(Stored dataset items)
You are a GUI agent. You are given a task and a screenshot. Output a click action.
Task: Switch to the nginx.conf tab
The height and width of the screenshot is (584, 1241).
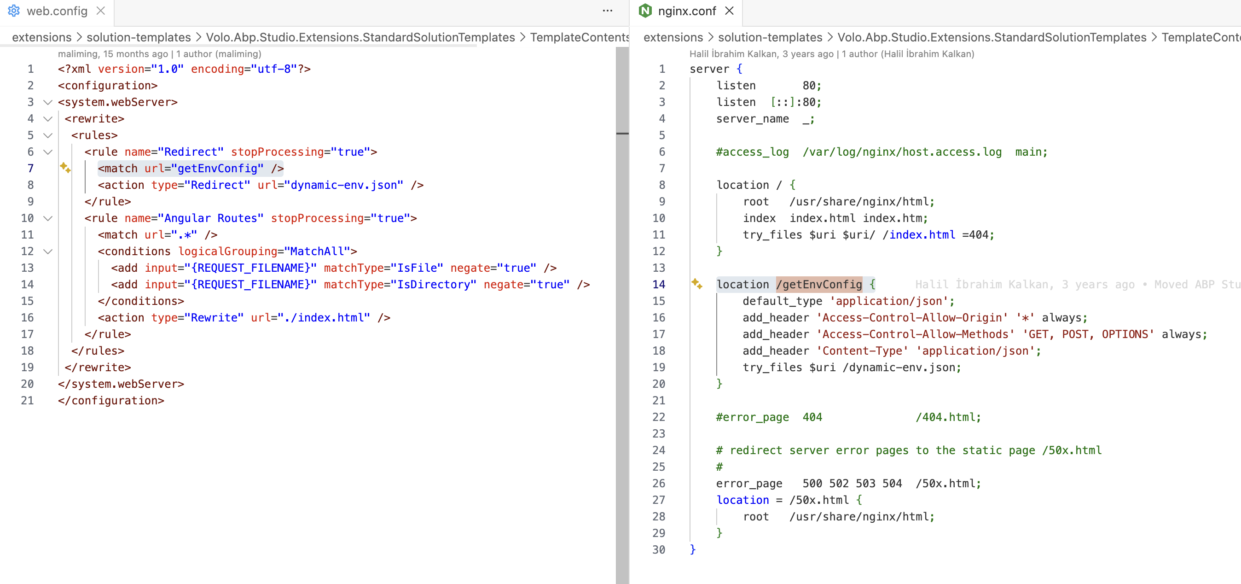pyautogui.click(x=687, y=11)
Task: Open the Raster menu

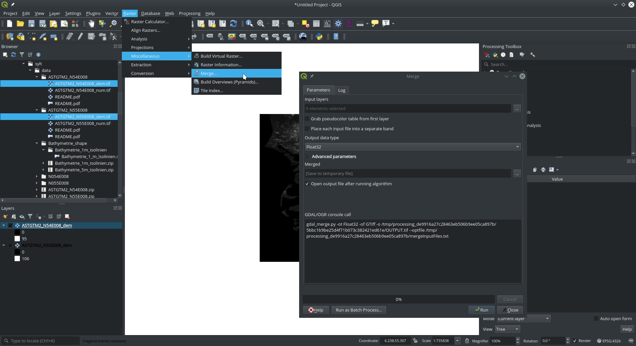Action: tap(130, 13)
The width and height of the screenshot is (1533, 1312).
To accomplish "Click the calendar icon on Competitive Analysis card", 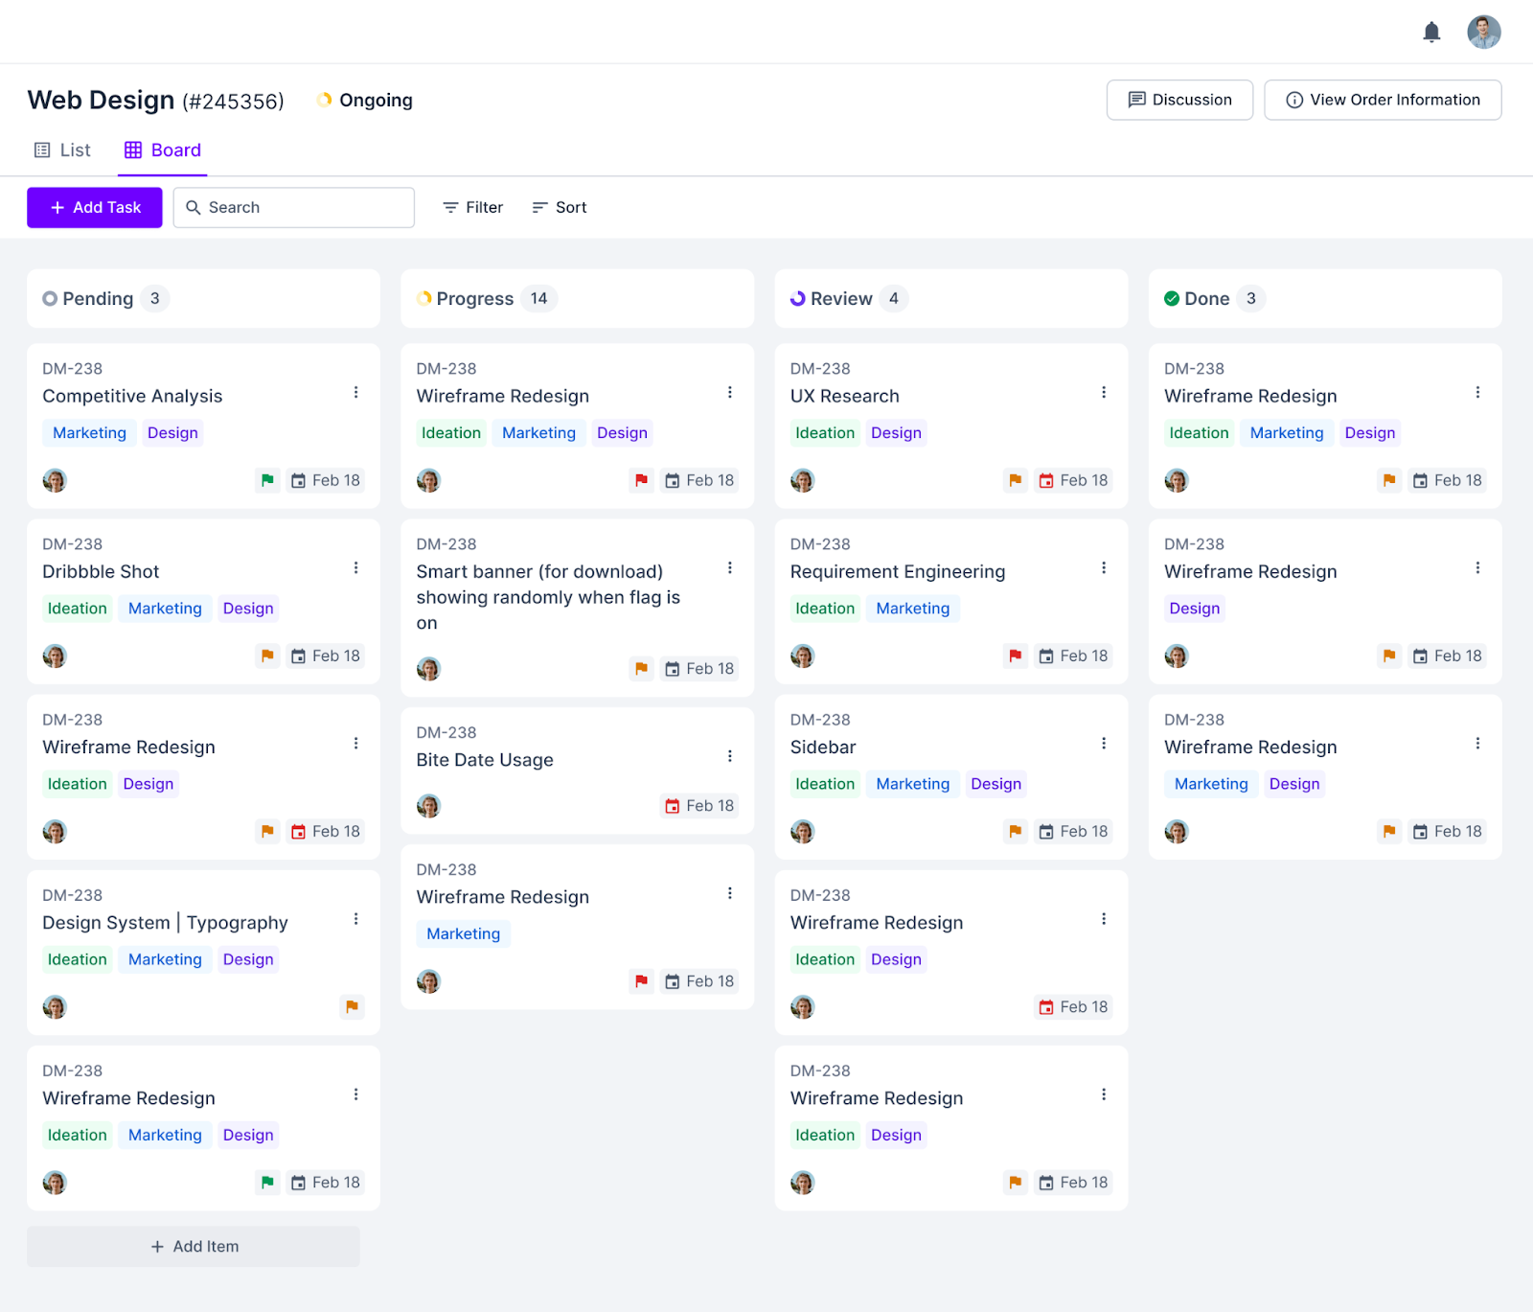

Work item
Copy the records exactly. Skip the pictures.

Task result
You are a GUI agent. You are given a task and a screenshot. Output a click action.
Task: Switch to the nginx.conf tab
The height and width of the screenshot is (584, 1241).
pyautogui.click(x=687, y=11)
Task: Open the Raster menu

Action: tap(130, 13)
The width and height of the screenshot is (1533, 1312).
To accomplish "Click the calendar icon on Competitive Analysis card", 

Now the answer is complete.